If your business loses money year-after-year, and you’re not making any efforts to change it, and you get a lot of personal enjoyment out of the business, beware! Your “business” might be a hobby. Yes, circumstances can cause any business to fail (and the IRS knows this). But when your business is losing money every year and you make no effort to change your business, at least on the surface you’re looking like a hobby. The eternal hobby loss is a good way to head to an IRS audit.

Bozo Tax Tip #3: Just Don’t File

Wednesday, April 8th, 2015

We’re running some repeats, but there is some new Bozo material coming. It’s just that people keep trying the same things over and over again.

It’s tough to avoid the tax system. There are currency transaction reports (cash transactions of $10,000 or more) and suspicious activity reports (theoretically can be done on any transaction, but usually starts at $3,000 or more) done with cash. Businesses must send out 1099s on payments of $600 or more to individuals. Barter organizations must send out 1099s.

But that doesn’t stop the Bozo contingent. “They’ll never catch me,” they believe. Until the IRS or the Franchise Tax Board (substitute your state tax agency if you’re not in California) knocks on their door. There’s no statute of limitations if you don’t file.

Paying taxes isn’t fun. Avoiding the system and living on the edge may give you a thrill, but if you get caught you’ll be given a bill…and possibly a trip to ClubFed.

Bozo Tax Tip #4: Procrastinate!

Wednesday, April 8th, 2015

Today is April 8th. The tax deadline is just seven days away.

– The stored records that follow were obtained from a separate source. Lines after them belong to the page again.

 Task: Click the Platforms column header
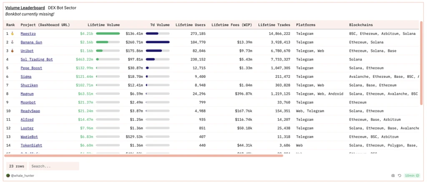(306, 25)
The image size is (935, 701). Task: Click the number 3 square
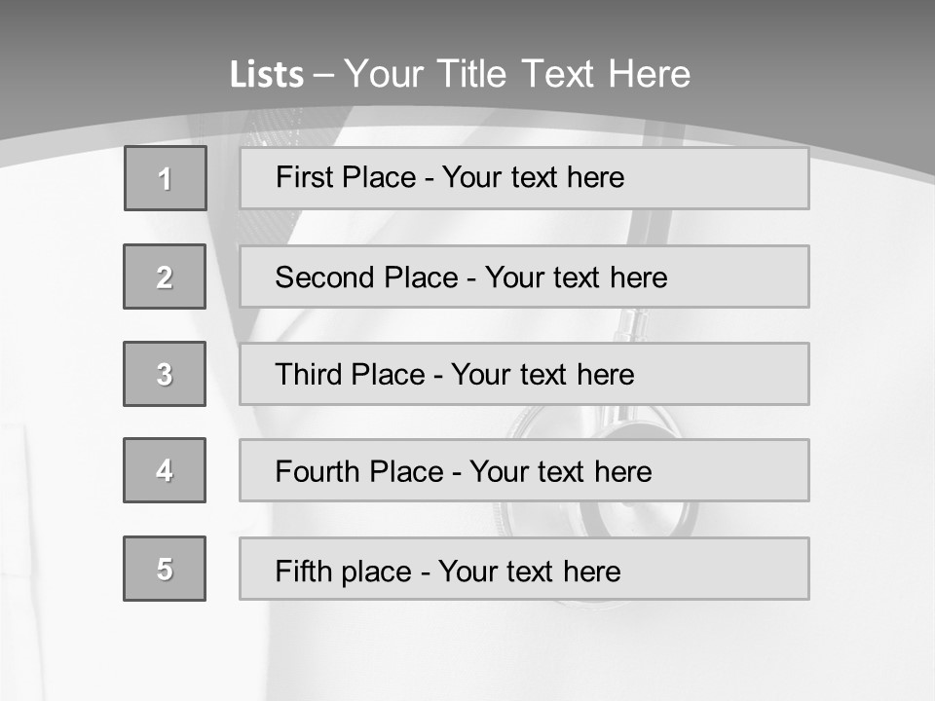(165, 374)
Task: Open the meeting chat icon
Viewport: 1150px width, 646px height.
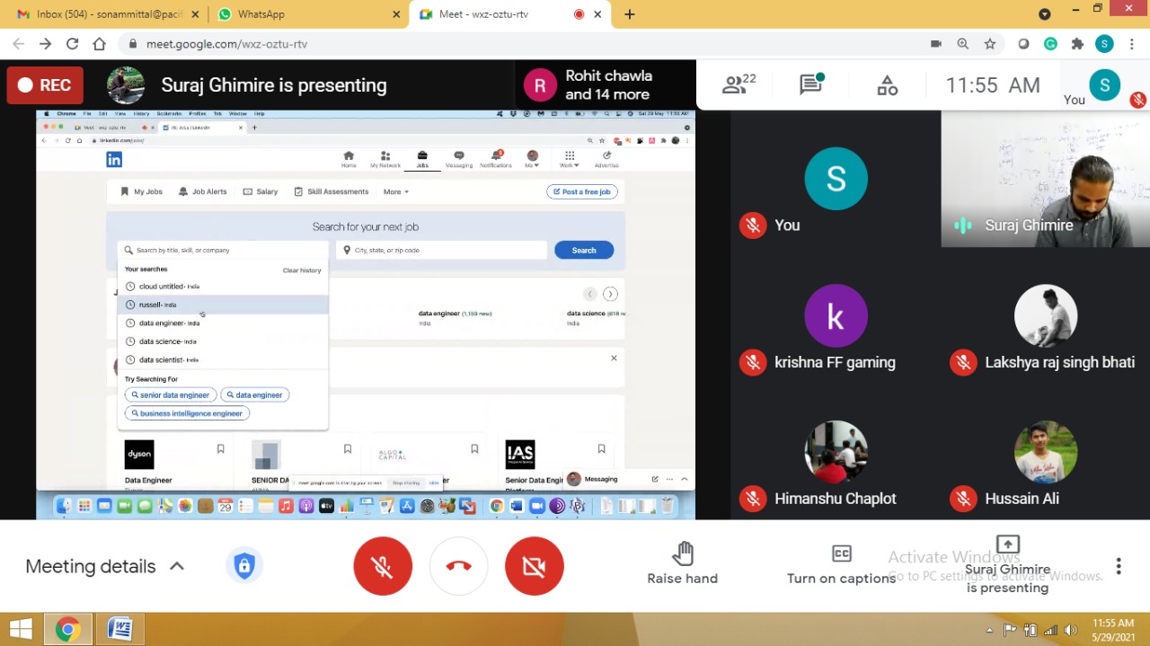Action: point(811,85)
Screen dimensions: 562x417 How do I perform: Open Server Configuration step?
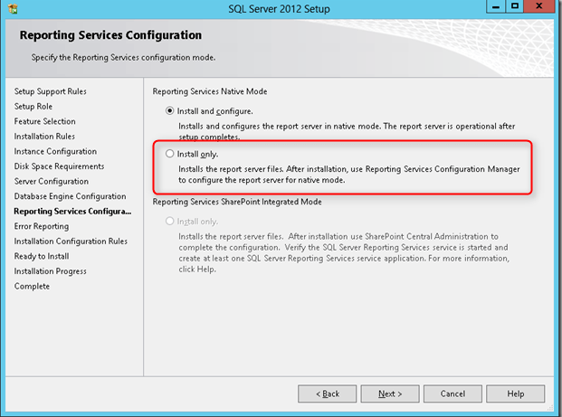point(52,182)
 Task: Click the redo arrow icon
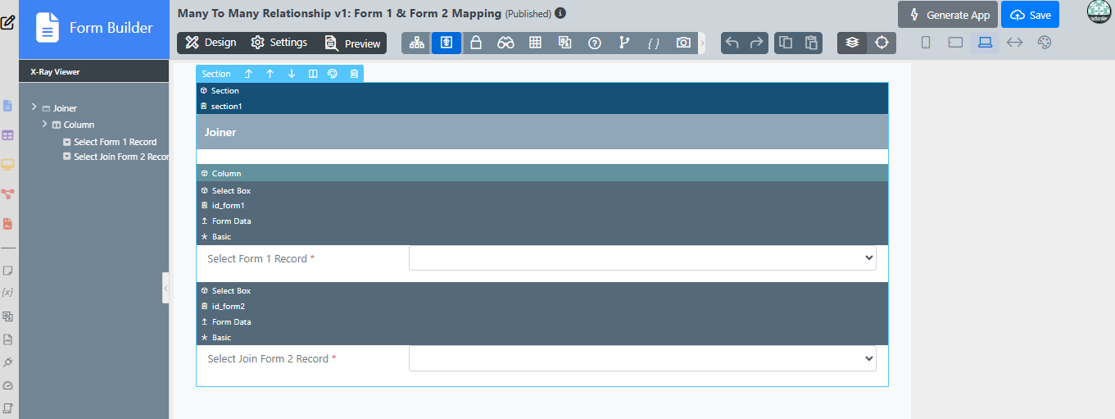(756, 43)
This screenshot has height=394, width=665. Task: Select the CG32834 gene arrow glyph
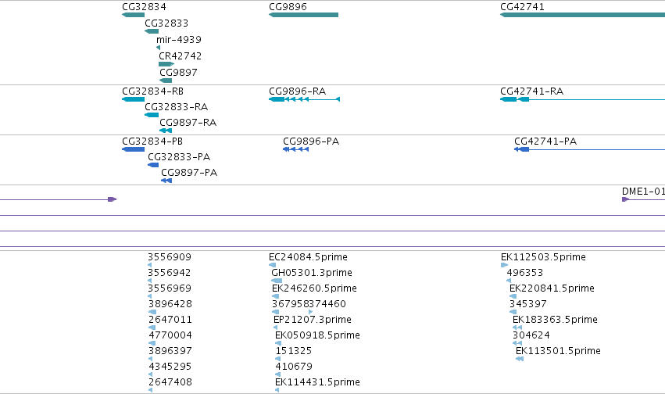pyautogui.click(x=133, y=15)
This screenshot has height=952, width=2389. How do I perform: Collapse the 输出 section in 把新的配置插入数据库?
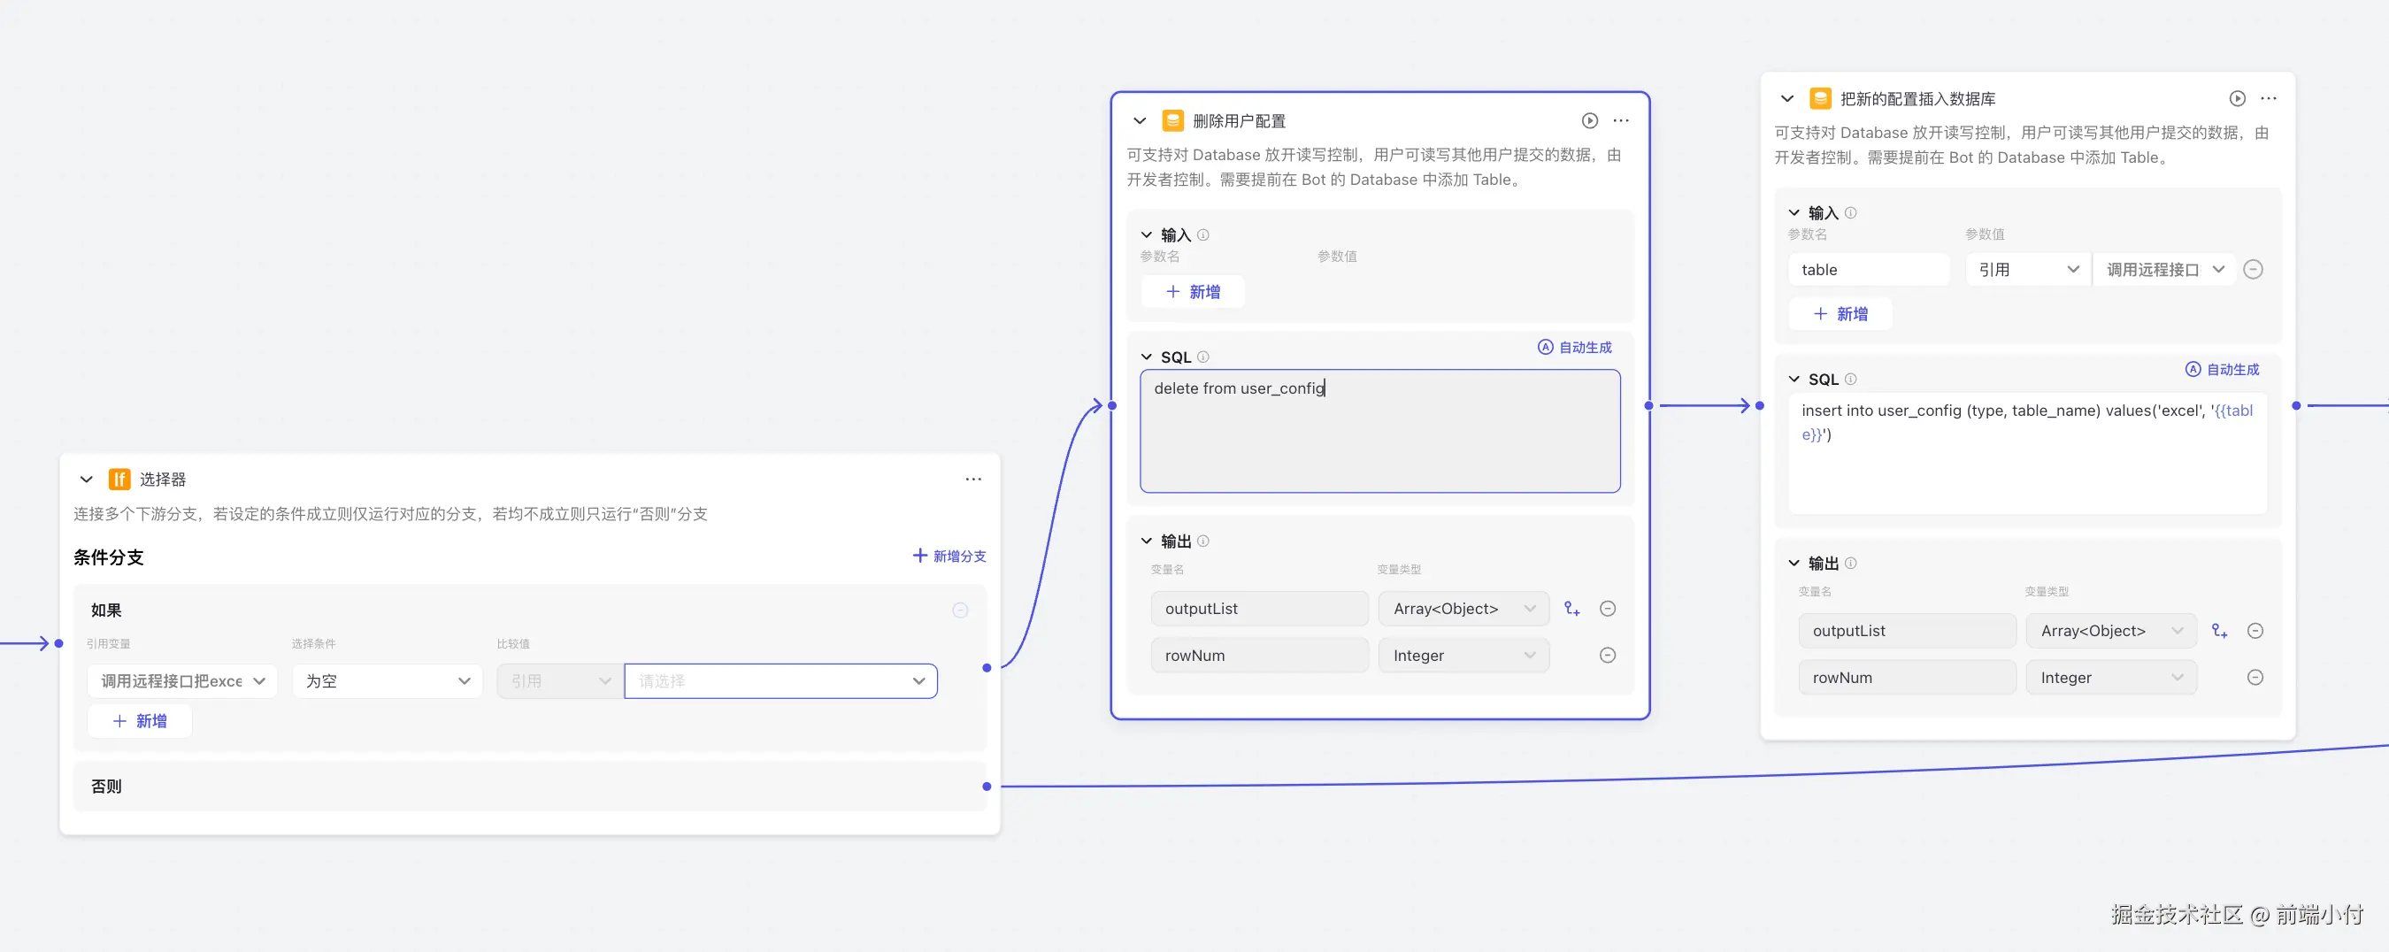pyautogui.click(x=1794, y=564)
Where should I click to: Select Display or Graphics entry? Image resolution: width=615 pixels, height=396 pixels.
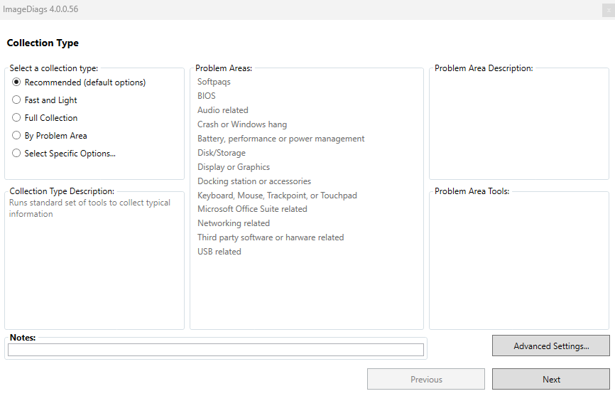click(234, 167)
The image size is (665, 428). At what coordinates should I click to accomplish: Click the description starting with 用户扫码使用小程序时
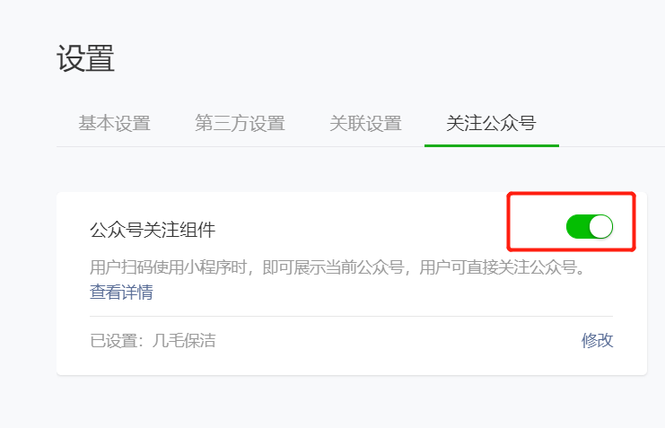(x=338, y=267)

What happens if you wake up and it’s April 15, 2015, and you can’t file your tax? File an extension. Download Form 4868, make an estimate of what you owe, pay that, and mail the voucher and check to the address noted for your state. Use certified mail, return receipt, of course. And don’t forget your state income tax. Some states have automatic extensions (California does), some don’t (Pennsylvania is one of those), while others have deadlines that don’t match the federal tax deadline (Hawaii state taxes are due on April 20th, for example). Automatic extensions are of time to file, not pay, so download and mail off a payment to your state, too. If you mail your extension, make sure you mail it certified mail, return receipt requested. (You can do that from most Automated Postal Centers, too.)

By the way, I strongly suggest you electronically file the extension. The IRS will happily take your extension electronically; many (but not all) states will, too.

But what do you do if you wait until April 16th? Well, get your paperwork together so you can file as quickly as possible and avoid even more penalties. Penalties escalate, so unless you want 25% penalties, get everything ready and see your tax professional next week. He’ll have time for you, and you can leisurely complete your return and only pay one week of interest, one month of the Failure to Pay penalty (0.5% of the tax due), and one month of the Failure to File Penalty (5% of the tax due).

There is a silver lining in all of this. If you are owed a refund and haven’t filed, you will likely receive interest from the IRS. Yes, interest works both ways: The IRS must pay interest on late-filed returns owed refunds. Just one note about that: the interest is taxable.